ChatGPT preaches sermon and runs church service


An artificial intelligence (AI) chatbot told hundreds of people at a Lutheran service on Friday “to rise from the pews and praise the Lord.”

The experimental church service was almost entirely AI-generated. A ChatGPT chatbot delivered a sermon at the church in Bavaria, Germany.

What happened

The sermon chatbot, personified by an avatar of a bearded man on a huge screen above the altar (pictured), told the packed congregation not to fear death, the Associated Press (AP) says.

“Dear friends, it is an honour for me to stand here and preach to you as the first artificial intelligence at this year’s convention of Protestants in Germany,” the AI avatar said.

It reportedly focused on leaving the past behind, paying attention to the present, not being afraid of death and maintaining faith in Jesus Christ.

The sermon-preaching avatar was one of four avatars taking turns leading the service. They reportedly drew laughter at times for their monotonous, deadpan delivery.

The service lasted 40 minutes. Prayers and music were included, as well as the sermon.

The chatbot developer

A University of Vienna theologian and philosopher, Jonas Simmerlein, used the ChatGPT to create the service, AP reported.

Simmerlein says about 98 percent of the sermon – themed “Now is the time” – came from the chatbot’s own writing.

The service was part of Deutscher Evangelischer Kirchentag (German Lutheran Church Day). The popular biennial event attracts thousands of Christians. Issues addressed at the event this year include climate change, the war in Ukraine, and AI.

“I told the artificial intelligence ‘We are at the church congress, you are a preacher … what would a church service look like?’” said Simmerlein.

He also asked the chatbot to use psalms, prayers and a concluding blessing in the sermon.

The ChatGPT provided “a pretty solid church service,” he says. However, no human interaction was able to take place between the chatbot and the congregation.
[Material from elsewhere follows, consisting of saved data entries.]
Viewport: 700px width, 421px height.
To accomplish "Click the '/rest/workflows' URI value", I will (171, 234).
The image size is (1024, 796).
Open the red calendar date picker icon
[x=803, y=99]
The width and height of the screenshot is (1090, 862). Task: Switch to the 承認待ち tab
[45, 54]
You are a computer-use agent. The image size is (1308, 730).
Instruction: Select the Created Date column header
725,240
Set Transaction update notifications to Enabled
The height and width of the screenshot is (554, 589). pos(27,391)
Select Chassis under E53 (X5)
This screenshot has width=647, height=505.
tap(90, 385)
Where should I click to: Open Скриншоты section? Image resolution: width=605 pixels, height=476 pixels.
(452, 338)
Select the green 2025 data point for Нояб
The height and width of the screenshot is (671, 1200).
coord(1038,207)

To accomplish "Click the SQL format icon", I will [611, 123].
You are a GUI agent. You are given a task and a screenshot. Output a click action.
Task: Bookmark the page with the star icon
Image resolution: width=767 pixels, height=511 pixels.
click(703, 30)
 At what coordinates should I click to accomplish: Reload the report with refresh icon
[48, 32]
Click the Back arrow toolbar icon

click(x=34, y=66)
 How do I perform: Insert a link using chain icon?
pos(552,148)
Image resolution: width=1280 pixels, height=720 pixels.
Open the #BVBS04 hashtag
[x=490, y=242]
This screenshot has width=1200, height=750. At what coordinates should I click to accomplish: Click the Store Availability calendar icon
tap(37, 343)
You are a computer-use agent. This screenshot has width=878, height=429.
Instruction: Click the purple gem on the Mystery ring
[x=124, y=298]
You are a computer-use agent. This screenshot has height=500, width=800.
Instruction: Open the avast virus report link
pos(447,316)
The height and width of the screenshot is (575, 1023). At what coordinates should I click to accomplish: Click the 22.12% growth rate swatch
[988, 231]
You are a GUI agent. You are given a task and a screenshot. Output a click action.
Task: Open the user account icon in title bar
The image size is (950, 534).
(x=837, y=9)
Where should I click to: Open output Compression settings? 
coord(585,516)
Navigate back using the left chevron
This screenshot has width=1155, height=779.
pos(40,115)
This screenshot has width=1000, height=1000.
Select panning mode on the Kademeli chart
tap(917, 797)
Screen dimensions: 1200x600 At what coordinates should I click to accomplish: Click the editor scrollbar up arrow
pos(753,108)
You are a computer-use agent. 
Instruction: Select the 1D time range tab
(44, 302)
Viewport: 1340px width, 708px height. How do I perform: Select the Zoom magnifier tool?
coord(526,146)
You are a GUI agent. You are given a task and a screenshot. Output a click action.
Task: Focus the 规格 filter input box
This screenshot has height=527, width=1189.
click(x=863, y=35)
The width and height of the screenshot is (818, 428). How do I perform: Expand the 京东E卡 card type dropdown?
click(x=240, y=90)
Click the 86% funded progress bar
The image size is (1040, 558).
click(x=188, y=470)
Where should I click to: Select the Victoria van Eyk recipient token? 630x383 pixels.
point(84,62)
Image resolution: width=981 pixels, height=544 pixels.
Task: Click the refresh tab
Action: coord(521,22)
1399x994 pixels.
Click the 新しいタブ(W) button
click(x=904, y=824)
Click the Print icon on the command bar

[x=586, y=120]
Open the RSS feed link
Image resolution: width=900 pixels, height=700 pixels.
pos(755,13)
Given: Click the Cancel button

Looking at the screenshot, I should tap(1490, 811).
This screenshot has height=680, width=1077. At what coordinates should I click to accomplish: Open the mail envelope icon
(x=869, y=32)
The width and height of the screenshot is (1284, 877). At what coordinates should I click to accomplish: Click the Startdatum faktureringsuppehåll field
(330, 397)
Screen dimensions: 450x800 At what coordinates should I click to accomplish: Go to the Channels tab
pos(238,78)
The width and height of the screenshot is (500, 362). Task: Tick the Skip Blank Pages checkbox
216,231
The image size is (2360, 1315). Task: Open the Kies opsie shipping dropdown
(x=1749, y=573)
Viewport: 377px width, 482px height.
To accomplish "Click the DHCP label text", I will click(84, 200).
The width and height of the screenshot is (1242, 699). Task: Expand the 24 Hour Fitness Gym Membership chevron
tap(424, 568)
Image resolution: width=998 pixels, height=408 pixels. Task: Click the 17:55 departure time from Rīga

“The pastor is in the congregation, she lives with them, she buries the people, she knows them from the beginning,” Simmerlein says. “Artificial intelligence cannot do that. It does not know the congregation.”

Mixed responses

Not everyone agrees with Simmerlein’s assessment of the chatbot’s effectiveness.

“There was no heart and no soul,” one woman said after the service.

“The avatars showed no emotions at all, had no body language and were talking so fast and monotonously that it was very hard for me to concentrate on what they said.

“But maybe it is different for the younger generation who grew up with all of this,” she added.

Another attendee – a young pastor – was there with a group of teenagers. He was more impressed by the experiment.

“I had actually imagined it to be worse. But I was positively surprised how well it worked. Also the language of the AI worked well, even though it was still a bit bumpy at times,” he said.

But the chatbot missed any kind of emotion or spirituality – which is essential when he writes his own sermons, he added.